Evanston Township trustees voted Tuesday to move forward with initiatives at the state and local levels that would clarify how the Evanston Township can be dissolved and gauge public opinion on the issue, respectively.
By a 6-3 margin, the city council members, sitting as trustees in the session, decided to green-light plans to ask the Illinois legislature to amend existing statues to make explicit the process by which an individual township can be abolished. The resolution, which will be drafted by city attorney Grant Farrar, will be considered at the Dec. 12 city council meeting.
In a different vote, trustees approved 5-4 plans to direct Farrar to draft an advisory referendum that would ask voters if the township should be eliminated and have its services absorbed by the city government. The referendum, which is not binding, would appear on the March 20, 2012 general election ballot.
Engaging in occasionally spirited debate, trustees mainly expressed concerns over partaking in a township dissolution process whose steps are unclear and whether Evanston residents actually favor the action.
“We have a procedural problem in front of us,” Ald. Don Wilson (4th) said. “I would prefer to dissolve the township, but there is not a clear path.”
At issue is the absence of precedent on how to rid a coterminous township like Evanston, or one whose boundaries coincide with those of the city.

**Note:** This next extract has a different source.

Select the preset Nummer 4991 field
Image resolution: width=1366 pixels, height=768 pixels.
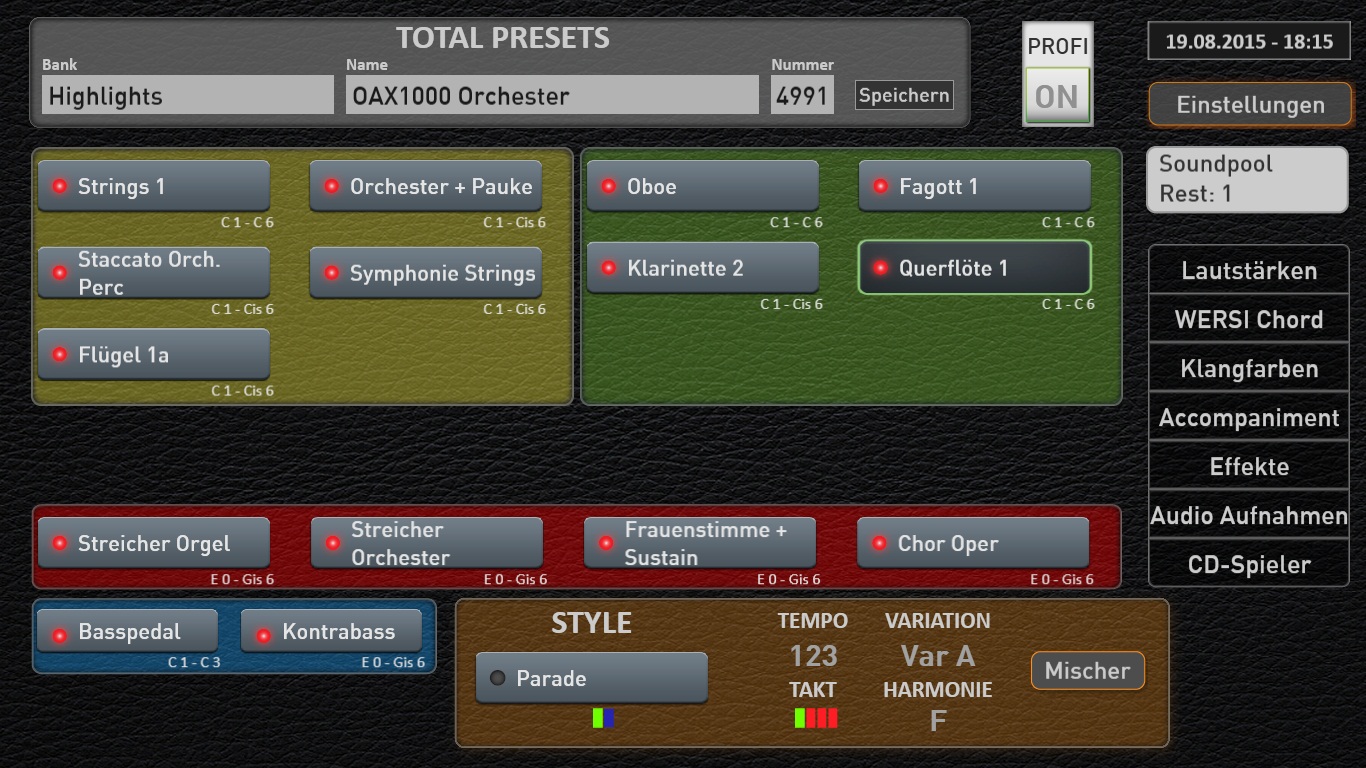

The township is mainly responsible for administering the city’s general assistance program, or various benefits allocated to adults without children.

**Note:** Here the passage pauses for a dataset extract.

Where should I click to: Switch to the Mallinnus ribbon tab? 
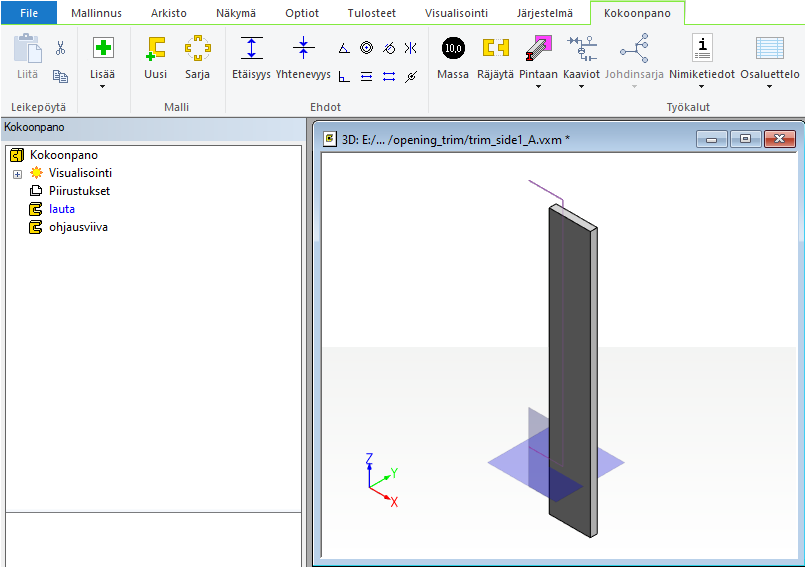97,13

Farrar, who has been researching the legality of township-altering action, said a conflict exists among the Illinois constitution and the township code. The constitution states voters in a single township can vote to dissolve it through a referendum, while the township code only provides for how a township can be dissolved countywide.
“The board is entering unchartered territory,” Farrar said. “It’s an open area of law.”

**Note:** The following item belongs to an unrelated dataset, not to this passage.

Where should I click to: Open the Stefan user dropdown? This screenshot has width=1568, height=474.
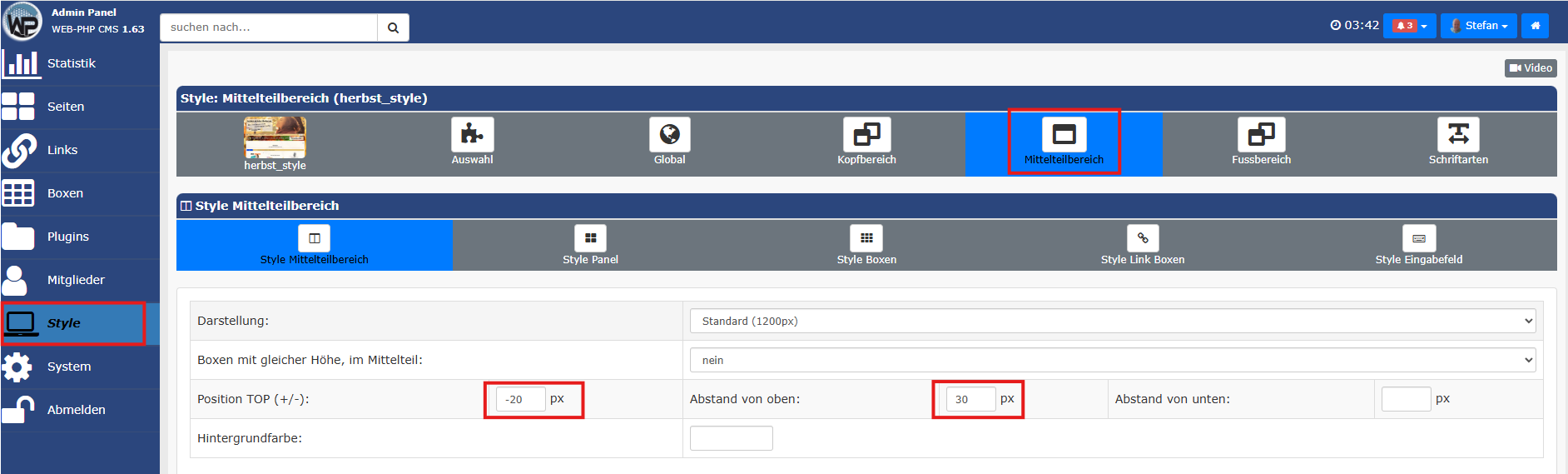1478,26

Wilson, who introduced the idea of taking the issue to the state House, said it would help the city avoid entanglement in legal battles, in which its initiation of township-dissolving action could be found unlawful.
Currently, a state provision stipulates 10 percent of voters must petition to dissolve the township, which Farrar said is an alternative to the scheduling of a referendum and further points to conflict appearing on different levels.
Trustees are “at peril” if they disregard the provision, Wilson said.
“What we can do is go to the legislature, have them fix it, and in the interim, we determine what our constituents would really like,” he said.
Ald. Coleen Burrus (9th) said constituents’ opinions could best be gleaned through a referendum, adding she found it “very baffling” other trustees rejected that idea. Burrus also supported a binding referendum that was shot down 5-4 in earlier deliberations at the meeting.
“Why are we so opposed to asking the question of our residents?” Burrus questioned.
Wilson, who voted against the referendum, said it would accomplish nothing in terms of clearing up and rectifying the issue’s uncertainties.
Township discussion will be resumed 7 p.m. Dec. 5 at the Lorraine H. Morton Civic Center.